# Ootd!



## in wonderland (Aug 1, 2010)

Outfit of the day - what are you wearing today? 







Very basic, but I was just running errands/walking the dog today.


----------



## Simply Elegant (Aug 1, 2010)

White scoop tshirt, black pencil skirt, black silk sash.


----------



## in wonderland (Aug 1, 2010)

That sounds cute! 
	

	
	
		
		

		
		
	


	








Just running errands again today.


----------



## Simply Elegant (Aug 1, 2010)

Except the shoes, I own all of that^ Very cute.


----------



## in wonderland (Aug 2, 2010)

Thanks! I saw a pair of black rhinestone Sperrys today at the mall. 
	

	
	
		
		

		
		
	


	




 That's just wrong, haha. 






Today - went to the mall to have my charm bracelet fixed. The guy did it for free!


----------



## Simply Elegant (Aug 2, 2010)

That's cool, at one place here they do it free if it's from the same store.

Coral tunic, black leggings.


----------



## in wonderland (Aug 3, 2010)

Ohh, I have so many leggings but I never know what to wear them with! I'm just waiting for colder weather so I can wear them like thick tights w/ my tall boots!


----------



## Simply Elegant (Aug 3, 2010)

I love mine with lightweight sweater dresses and cardigans. 

Little black dress today


----------



## in wonderland (Aug 5, 2010)

That idea sounds so cute and cozy - I should get some for fall!

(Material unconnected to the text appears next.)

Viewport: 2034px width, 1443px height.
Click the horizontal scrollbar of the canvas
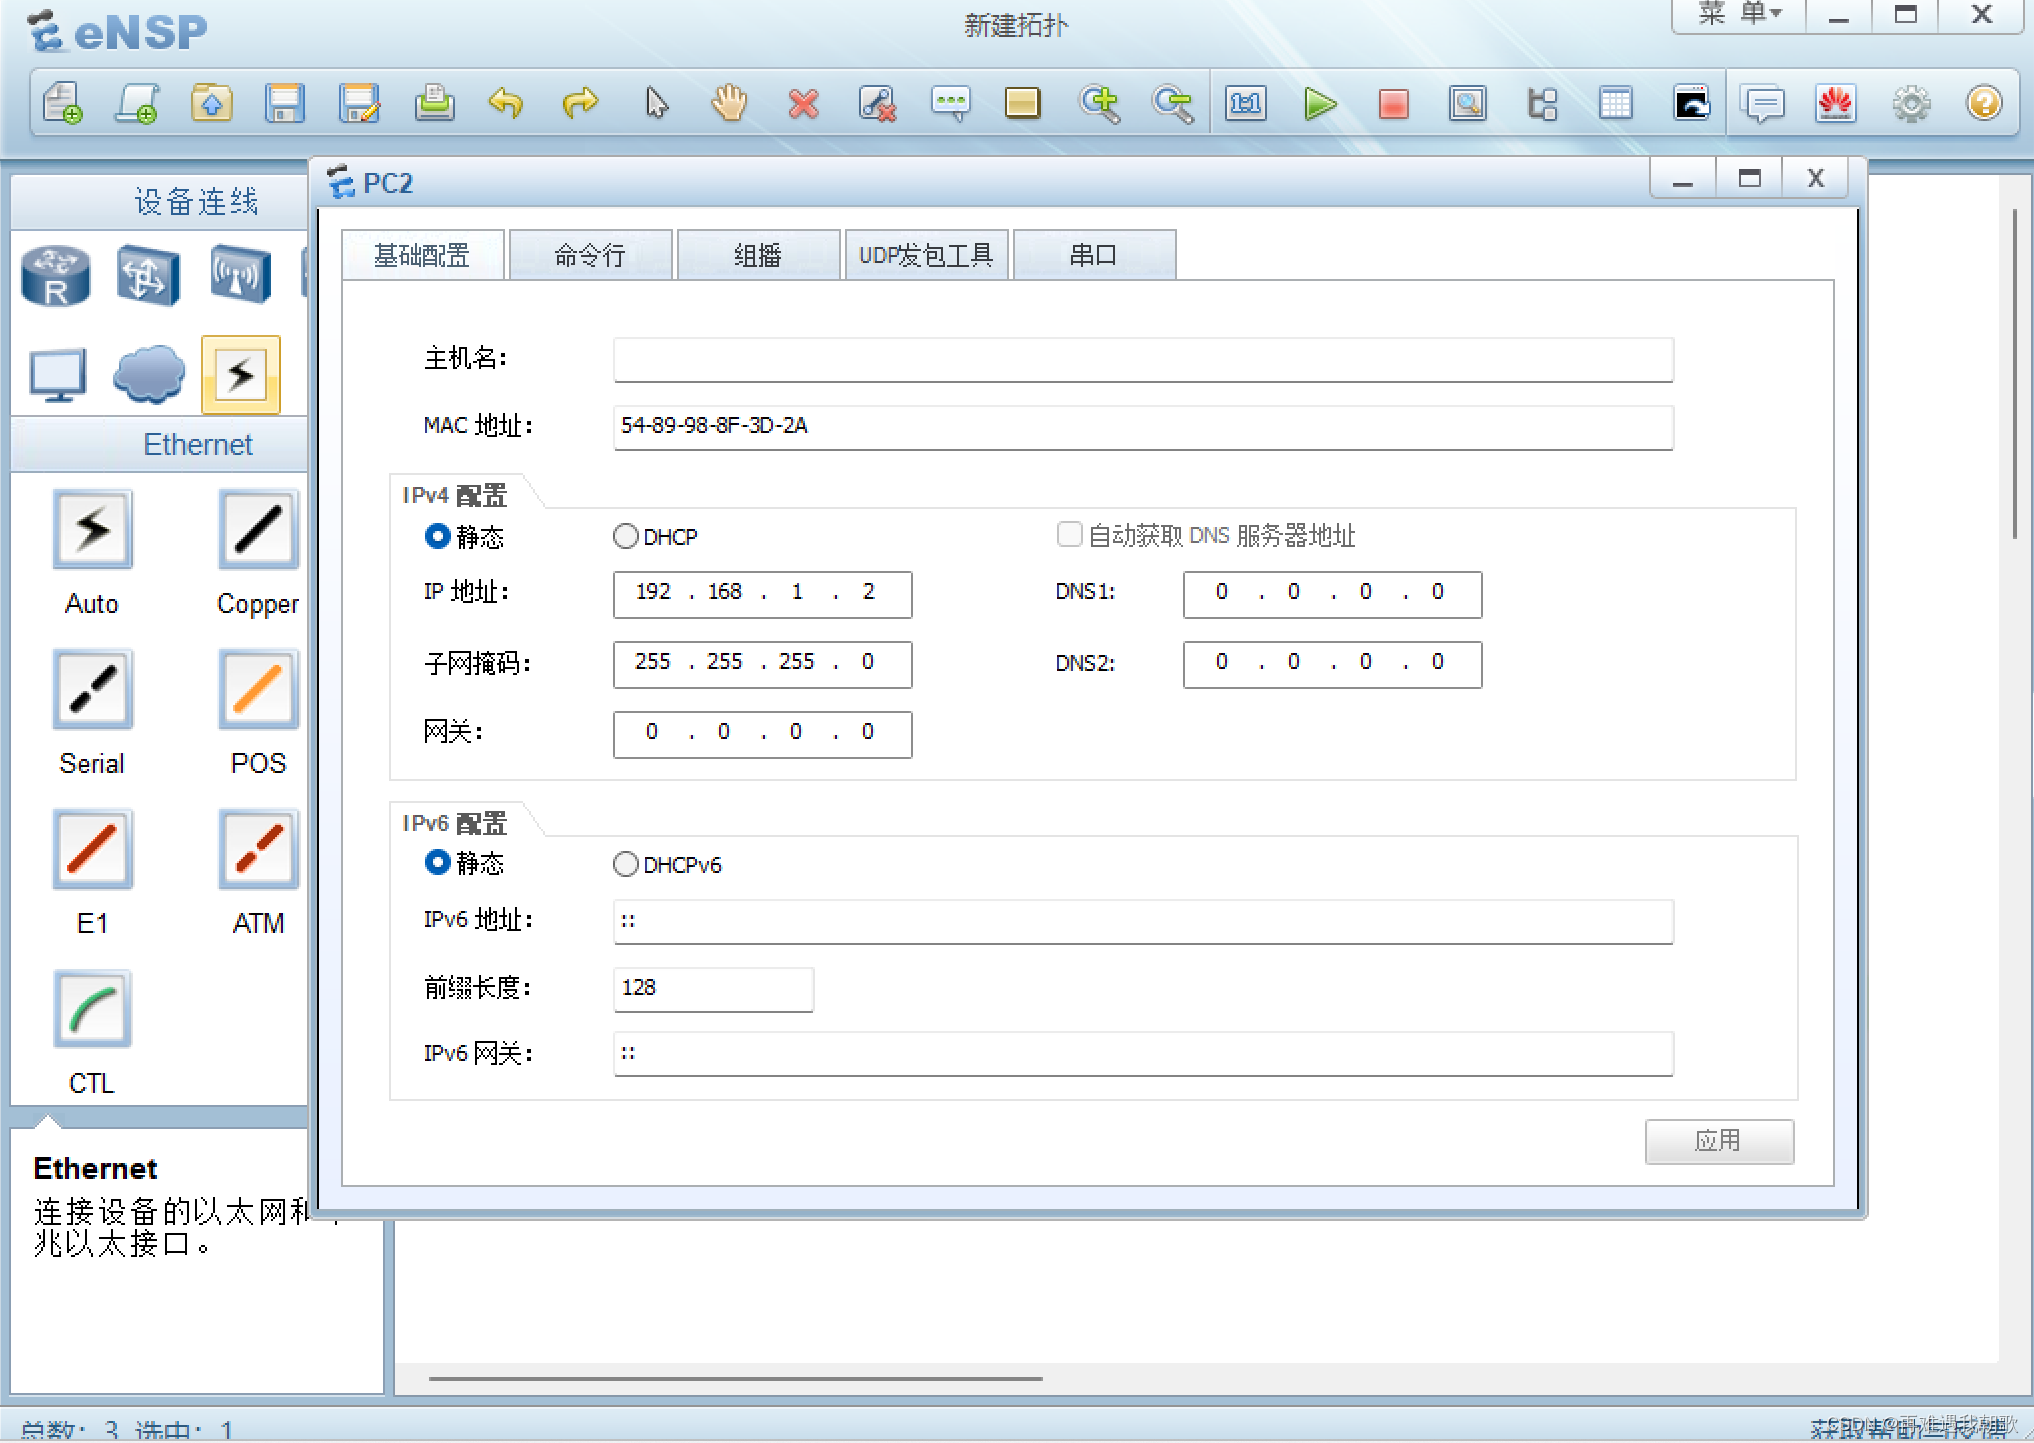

Today - cooking, cleaning, gardening.


----------



## Simply Elegant (Aug 7, 2010)

Blue tunic, silk sash around my waist, black textured leggings.


----------



## in wonderland (Aug 10, 2010)

I've been having lazy, stay-in-pajamas days. 

Everything you  post sounds cute - you should make a Polyvore account to post pictures!


----------



## Simply Elegant (Aug 11, 2010)

Thanks. Last time I tried using it it was being difficult.

Blue silk and lace tunic, grey sailor shorts.


----------